TRY IT »
For this exercise, write out each entry below exactly, omitting the images.

DATA FOR PROCESSING »

#####

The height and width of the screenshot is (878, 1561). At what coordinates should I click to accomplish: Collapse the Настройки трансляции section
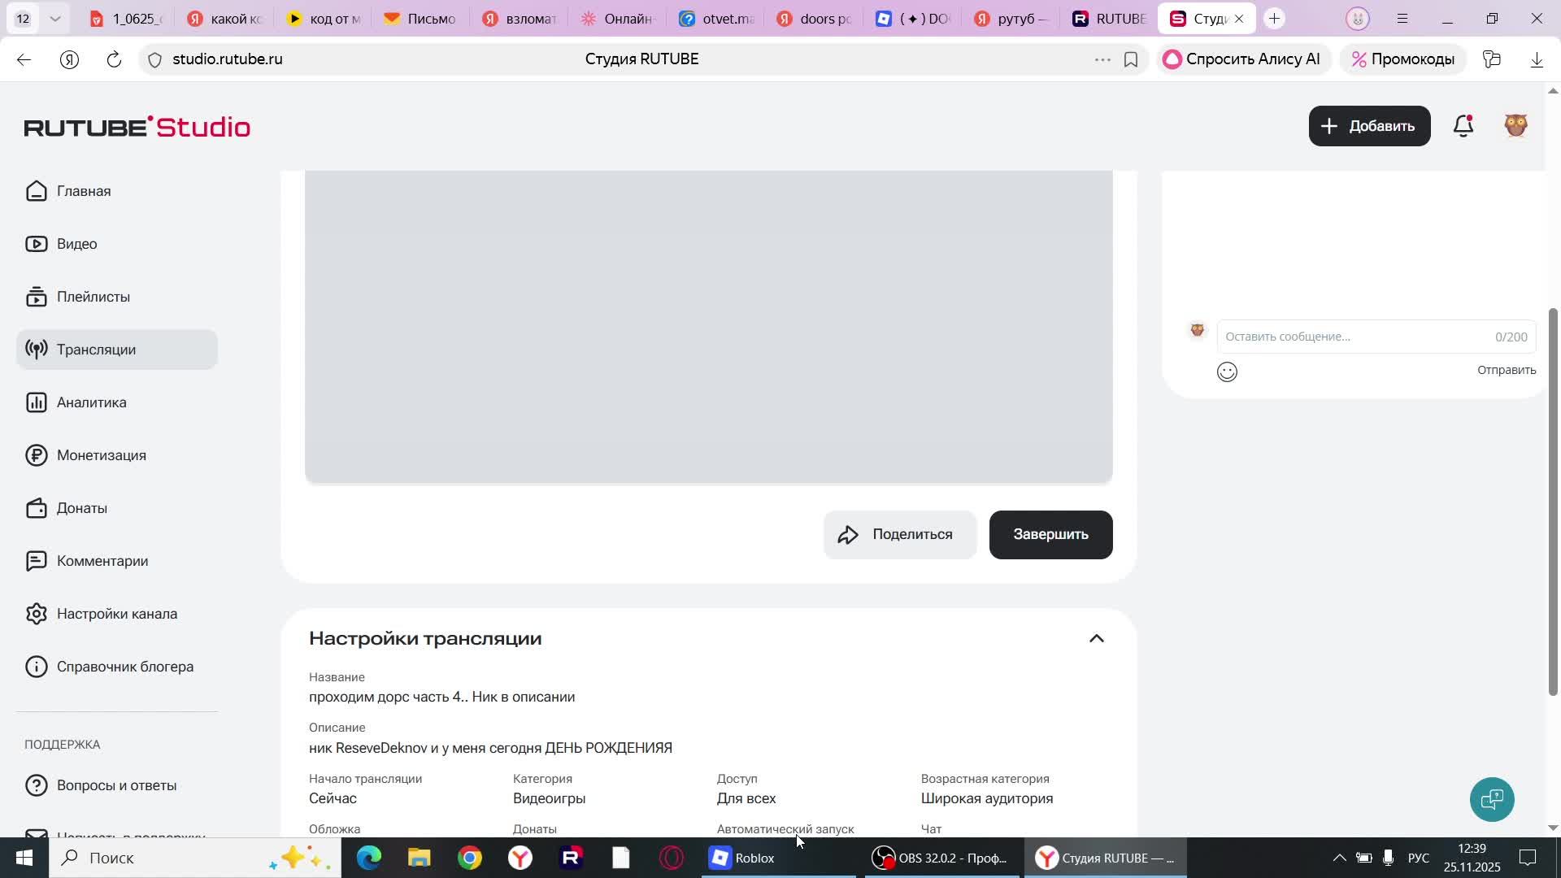(1096, 639)
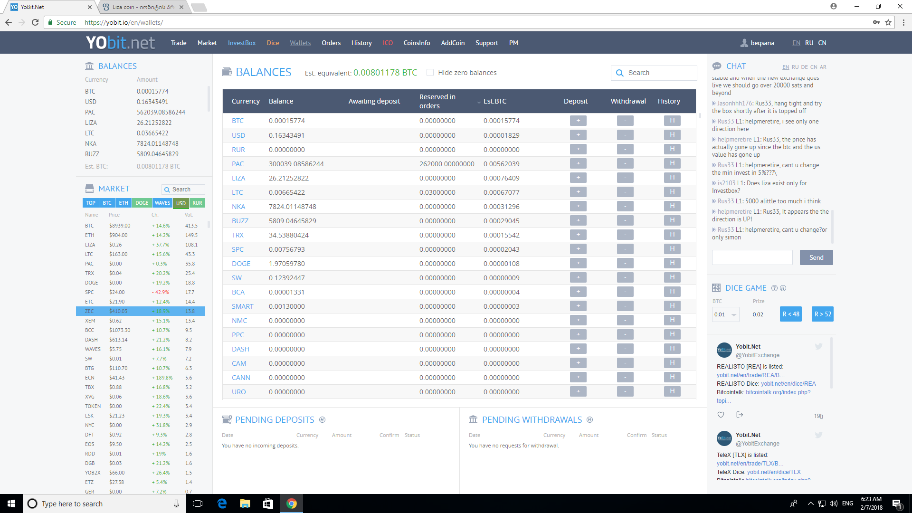Sort balances by Est.BTC column
912x513 pixels.
tap(494, 101)
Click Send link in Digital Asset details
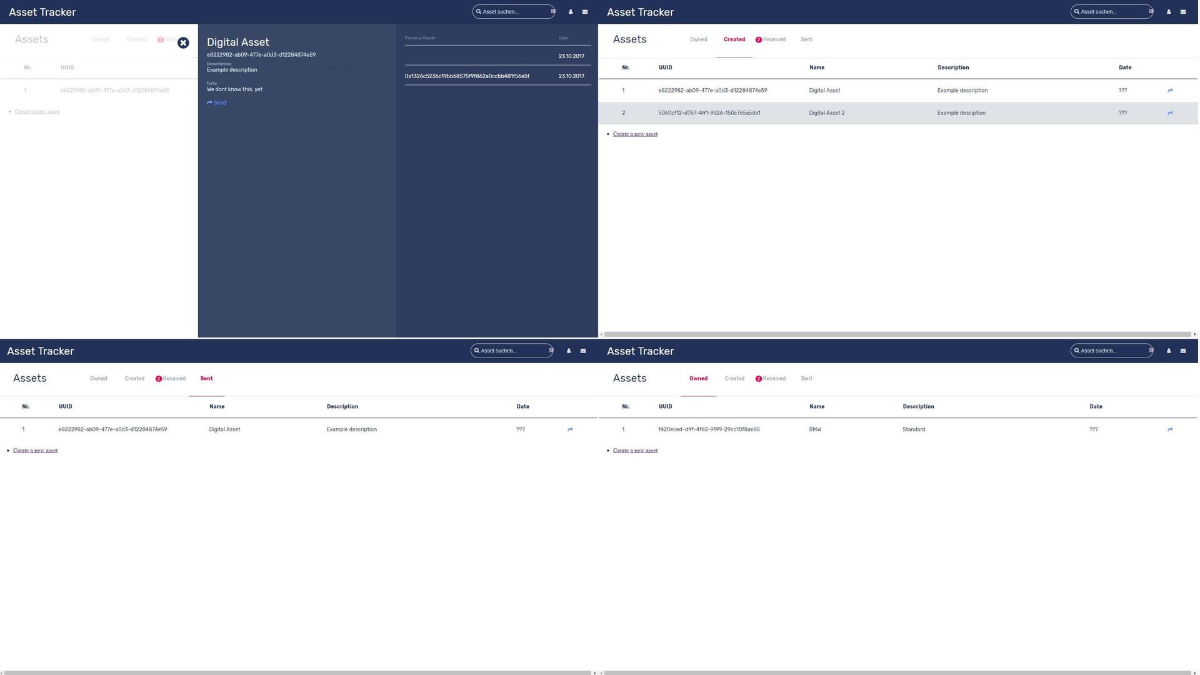The height and width of the screenshot is (675, 1200). click(x=217, y=103)
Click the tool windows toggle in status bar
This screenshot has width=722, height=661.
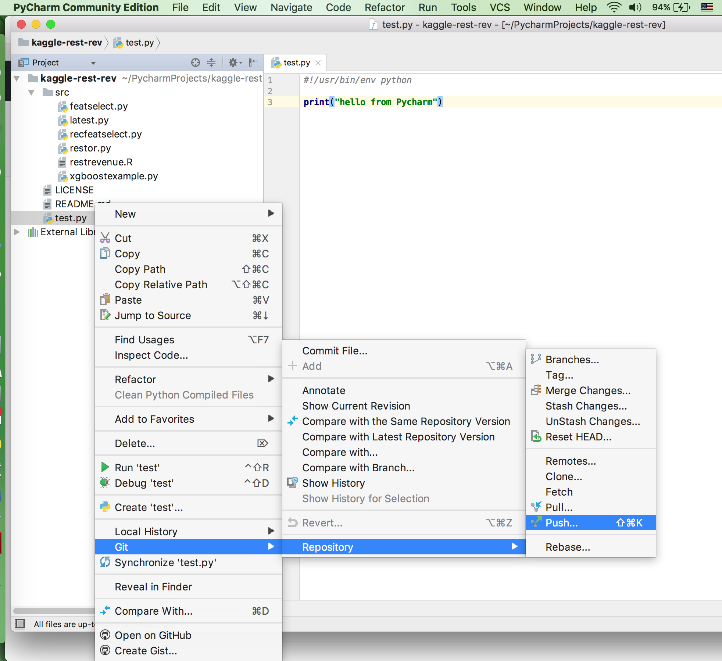point(20,624)
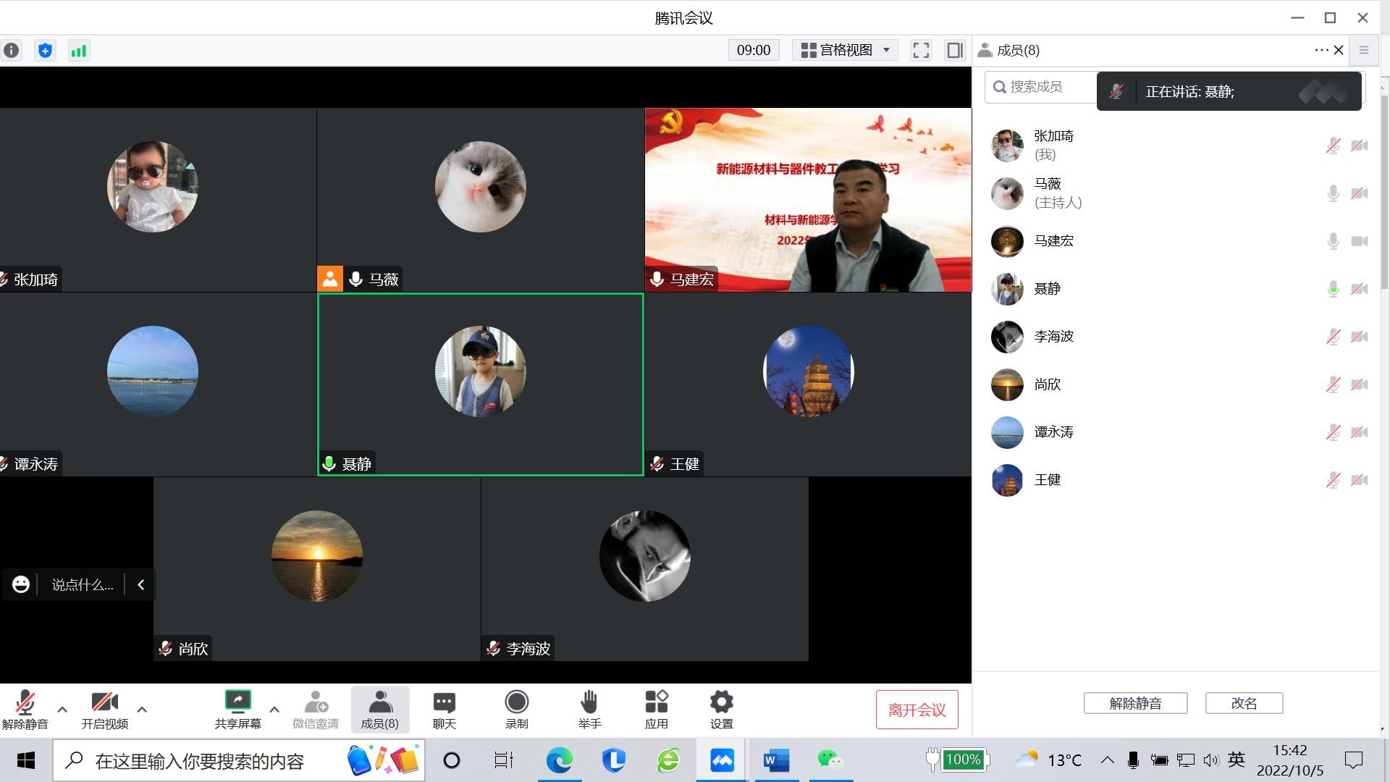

#####

ANSWER »
The height and width of the screenshot is (878, 1561). At what coordinates should I click to accomplish: Collapse the Настройки трансляции section
(1096, 639)
Sort balances by Est.BTC column
912x513 pixels.
tap(494, 101)
Click Send link in Digital Asset details
The height and width of the screenshot is (675, 1200). click(x=217, y=103)
Click the tool windows toggle in status bar
This screenshot has width=722, height=661.
point(20,624)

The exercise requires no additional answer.